The seasonally adjusted IHS Markit India Manufacturing Purchasing Managers’ Index (PMI) declined to 48.1 in June from 50.8 in May. The headline index slipped below the crucial mark of 50 for the first time since July 2020, said the survey report. A reading above 50 indicates expansion and a print below that threshold points to contraction. The PMI sub-index for employment remained in the doldrums, recording its 15th straight month of contraction. The PMI averaged 51.5 in Q1FY22, the lowest three-month figure since the same period one year ago.
In this gloom, however, there was a bright spot. According to the survey report, while input costs increased further in June, with firms reporting higher prices for chemicals, electronic components, energy, metals and plastics, the rate of inflation was the joint-lowest in five months.
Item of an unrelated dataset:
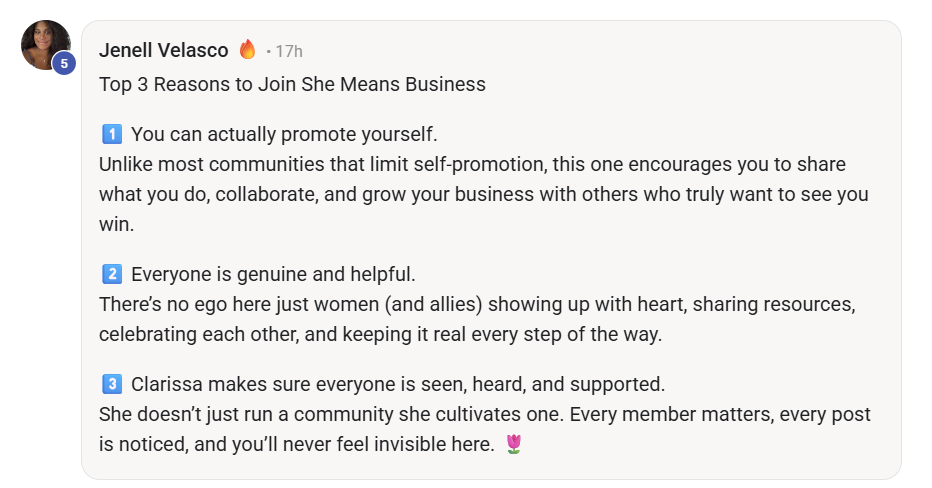Image resolution: width=932 pixels, height=488 pixels.
Task: Click the number 3 emoji icon
Action: [111, 384]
Moreover, additional cost burdens were again transferred on to clients, with goods producers hiking their fees for the tenth straight month.
“Demand for labour is unlikely to improve anytime soon, too, with backlogs of work decreasing for a second consecutive month. The only real silver lining is that price pressures appear to be coming under control, as the rate of increase in input costs remained at its softest in five months, while the rise in output charges fell to a three-month low," said Miguel Chanco, senior Asia economist at Pantheon Macroeconomics in his report.
Sharing a similar view, Darren Aw, Asia economist at Capital Economics Ltd said, today’s release provides further indications of the inflation outlook. “The output price component fell for the second consecutive month, from 53.3 in May to 52.1 in June. This reading does not have a perfect relationship with the monthly CPI data, but it nevertheless supports our view that the recent acceleration in headline inflation will prove temporary," he said in his latest report.